Our little guy is staying in upstate NY with his Granny so Jeff and I have had some rare alone time this last week (thank you Mum!!!). Jeff is very tired and needs to sleep a lot but we have made it out to the MOVIES and even went to a grownup party at NIGHTTIME. Those of you who are also parents of young children know exactly what I’m talking about. We also spent a couple of nights in a perfect, bay front cabin on stilts at Nick’s Cove on Tomales Bay. It’s only 30 minutes from us but it was like visiting a far away land (maybe because there are no giant trees blocking the view?)
We’re a week into Jeff’s 3rd round of chemo. It’s going well. The Thing has already shrunk, a lot. The current plan is to do 6 rounds followed by radiation and gamma knife on various bits of him. He has surgery soon to put a pin in his hip (he has a complete fracture of his femur). As you can imagine, he hates having to use a walker and a wheelchair and we’re hoping the surgery will give him back his mobility.
We are realizing that this is a long road. Speaking for myself I’m gradually adjusting from emergency mode to some kind of acceptance of our new life. Not always though. Occasionally I have to get in the car, drive down the hill and have a good scream.

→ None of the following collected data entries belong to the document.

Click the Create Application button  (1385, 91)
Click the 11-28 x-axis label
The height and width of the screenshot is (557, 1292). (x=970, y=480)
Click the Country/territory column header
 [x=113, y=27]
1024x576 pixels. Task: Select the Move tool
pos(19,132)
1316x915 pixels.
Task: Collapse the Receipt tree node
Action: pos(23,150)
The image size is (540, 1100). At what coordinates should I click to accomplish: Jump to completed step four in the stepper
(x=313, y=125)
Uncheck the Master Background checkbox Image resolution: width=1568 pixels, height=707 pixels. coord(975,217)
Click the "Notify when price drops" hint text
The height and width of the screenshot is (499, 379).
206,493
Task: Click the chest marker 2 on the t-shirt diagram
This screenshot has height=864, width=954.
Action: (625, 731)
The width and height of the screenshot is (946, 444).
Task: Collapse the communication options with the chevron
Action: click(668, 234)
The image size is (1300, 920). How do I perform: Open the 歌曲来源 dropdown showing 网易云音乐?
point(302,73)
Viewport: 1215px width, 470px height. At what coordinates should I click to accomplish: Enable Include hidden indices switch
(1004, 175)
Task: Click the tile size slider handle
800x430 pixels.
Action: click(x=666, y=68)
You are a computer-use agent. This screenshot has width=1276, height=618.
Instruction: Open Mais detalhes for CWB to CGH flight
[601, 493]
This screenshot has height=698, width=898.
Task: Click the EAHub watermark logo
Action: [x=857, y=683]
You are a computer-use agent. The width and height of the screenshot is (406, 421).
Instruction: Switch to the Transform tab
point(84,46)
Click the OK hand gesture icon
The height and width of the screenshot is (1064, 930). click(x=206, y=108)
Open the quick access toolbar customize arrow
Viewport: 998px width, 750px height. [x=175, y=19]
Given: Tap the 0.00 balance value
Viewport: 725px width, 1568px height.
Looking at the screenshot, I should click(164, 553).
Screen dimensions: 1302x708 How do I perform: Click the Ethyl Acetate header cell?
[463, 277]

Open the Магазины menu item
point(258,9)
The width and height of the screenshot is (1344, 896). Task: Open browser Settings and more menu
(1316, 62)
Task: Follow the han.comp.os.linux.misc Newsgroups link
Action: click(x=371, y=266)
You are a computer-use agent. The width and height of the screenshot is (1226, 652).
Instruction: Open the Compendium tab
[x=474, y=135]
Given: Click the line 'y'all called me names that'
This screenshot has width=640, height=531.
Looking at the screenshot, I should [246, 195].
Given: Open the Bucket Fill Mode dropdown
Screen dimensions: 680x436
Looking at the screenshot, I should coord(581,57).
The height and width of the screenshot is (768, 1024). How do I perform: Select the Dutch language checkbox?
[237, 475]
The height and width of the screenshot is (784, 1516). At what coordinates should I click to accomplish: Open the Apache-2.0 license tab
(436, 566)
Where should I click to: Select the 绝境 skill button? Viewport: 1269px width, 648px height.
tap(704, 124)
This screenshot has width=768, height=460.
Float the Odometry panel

We’ve been floored by the generosity of friends and neighbors who have helped so much: picking up Alex from preschool, having him for playdates and sleepovers, bringing us meals, etc, etc. Thank you.
And then (this is the part that is hard for me to write and where I keep getting stalled)….. and then there is you and your generosity. Our portion of the bills* have finally started to roll in from the hospital and the labs and the imaging center and the oncologist and the second opinions at UC Davis and UCSF….and ….YOUR DONATIONS ARE COVERING IT!!!!
(*What we will be totally responsible for is always shifting and hard to get a handle on. I seem to spend hours on the phone with medical billing departments and Anthem BlueCross, mostly correcting “coding” mistakes. I don’t understand how patients can deal with this unless they have a family member who can quit their jobs to stay on top of it.)
I can’t tell you what a weight off my mind it is not to have to worry about that on top of everything else. I don’t know what to say other than…..thank you. Really. Thank you. I can’t do it right now, but as soon as time stops being so compressed, I will be sending each and every one of you at least a thank you card. I can’t believe that you all care about what happens to us. Ok I believe it now but you’ve kind of blown my mind. Can’t. Write. How. I. Feel. In. Words. Ack.
Ok. Onwards. One day at time.
My friends at ODC Dance are throwing us a benefit concert on July 31. They will be dancing and the Magik Magik orchestra and the Pacific Boys Choir will be performing the music (if it’s not weird to play at your own benefit concert and if I can get down to SF that night and do so without dissolving into a puddle I will be there to play “Optimist”, but I can’t promise).